Here’s what finally worked:
– I signed in with my Gmail, because for some reason Snipd didn’t like my Apple login when trying to authorize for external apps.
– In Settings, I went down to “Integrations,” and it let me connect my Notion account. That worked okay.
– I tested the “Export all highlights” button. Nothing happened. Literally nothing.
Turns out, it doesn’t trigger anything unless you also set up a Zapier connection. Which was not obvious. I lost twenty minutes thinking my data was stuck inside Snipd forever, like some kind of podcast purgatory ¯\_(ツ)_/¯
To test it, I manually exported a single highlight to email, just to make sure the text looked clean before feeding it into another app. If your highlight has multiple speakers or overlapping ideas, the AI tends to blend things into a fake summary that kinda sounds right but feels off when you re-listen. So double-check the ones you’re piping into Notion.

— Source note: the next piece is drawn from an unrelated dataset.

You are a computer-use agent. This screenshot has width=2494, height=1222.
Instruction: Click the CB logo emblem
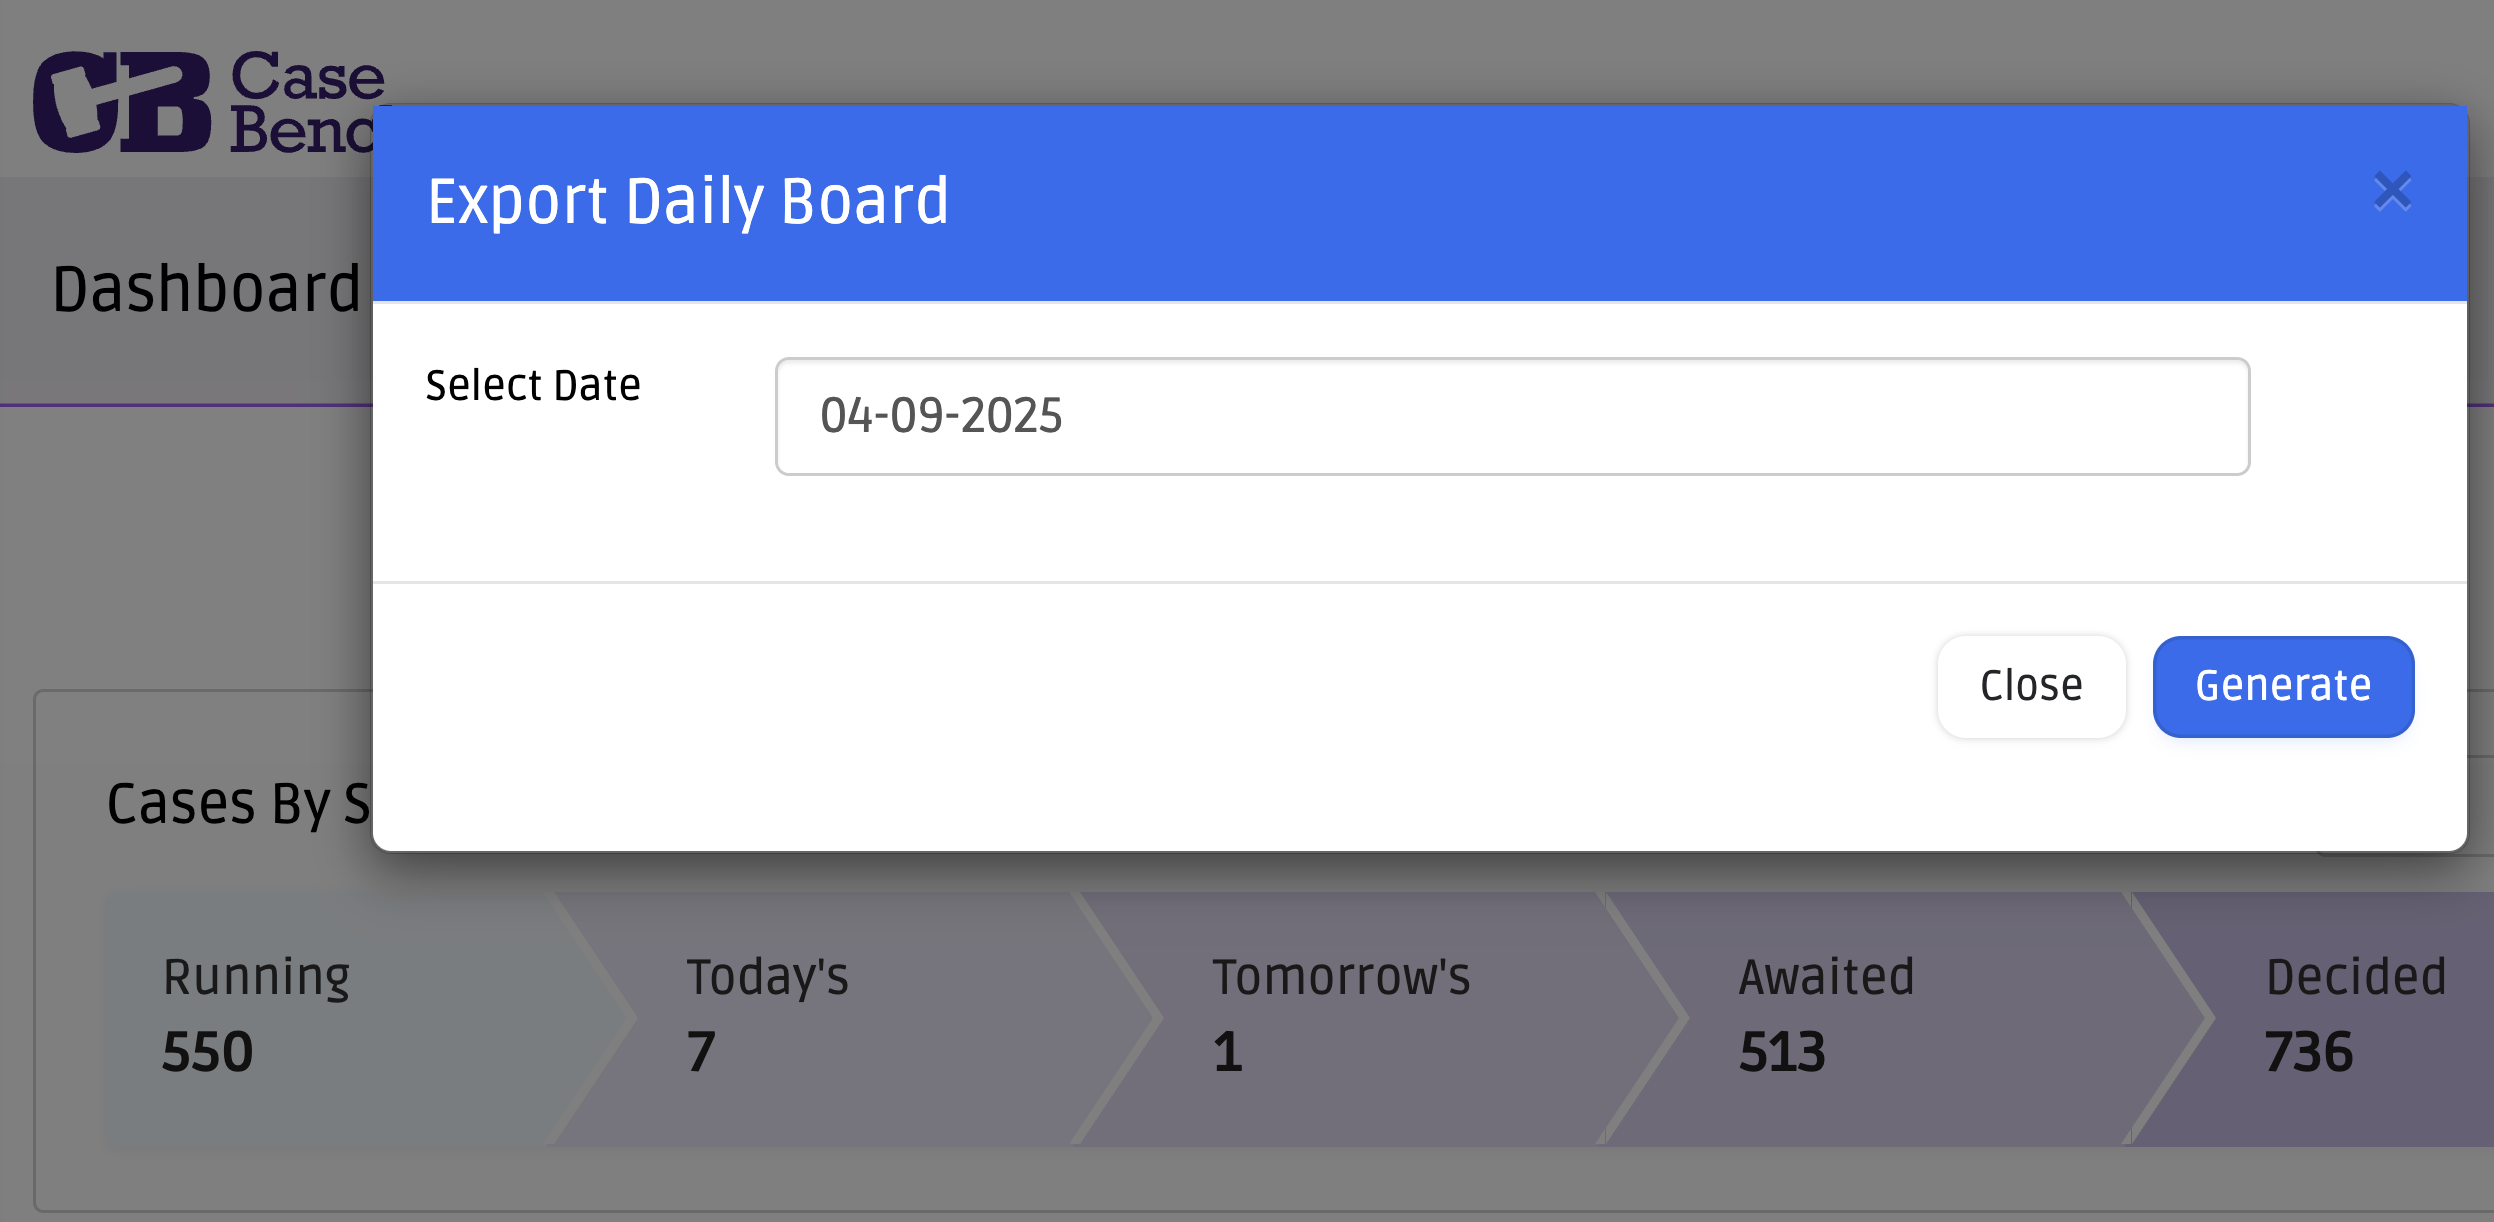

Connecting Snipd to Zapier with the webhook
Snipd doesn’t connect to Zapier directly. You have to go around the side door with webhooks. Honestly, this feels like someone left an escape hatch open for nerds, and we’re all just crawling through it now.
To do this:
1. In Zapier, create a new Zap and choose Webhooks by Zapier as the trigger app.
2. Select “Catch Hook.” Zapier gives you a unique URL where Snipd will send POST requests (that’s the kind with data inside).
Here’s where things slowed to a halt. Snipd’s webhook only fires when you explicitly bookmark an insight *after* setting up the integration. It doesn’t seem to retroactively blast your backlog of highlights. So I went back to one of my old podcast bookmarks, re-edited the note, and hoped it would trigger something. It didn’t. Only new highlights started showing up.
I tested it with Postman to make sure the Zap was ready for incoming data. That helped, because you can fake what Snipd might send and confirm your Zap is wired correctly before waiting around listening to a 90-minute episode just to test a trigger.
Once the webhook workflow was confirmed live, I hit “bookmark” during a new episode and finally saw data hit Zapier. The payload was messy. Like, AI-summary messy:
– It included the highlight’s title, description, and speaker name (sometimes wrong)
– Timestamps were there but in a weird format (15:30 instead of 930 seconds)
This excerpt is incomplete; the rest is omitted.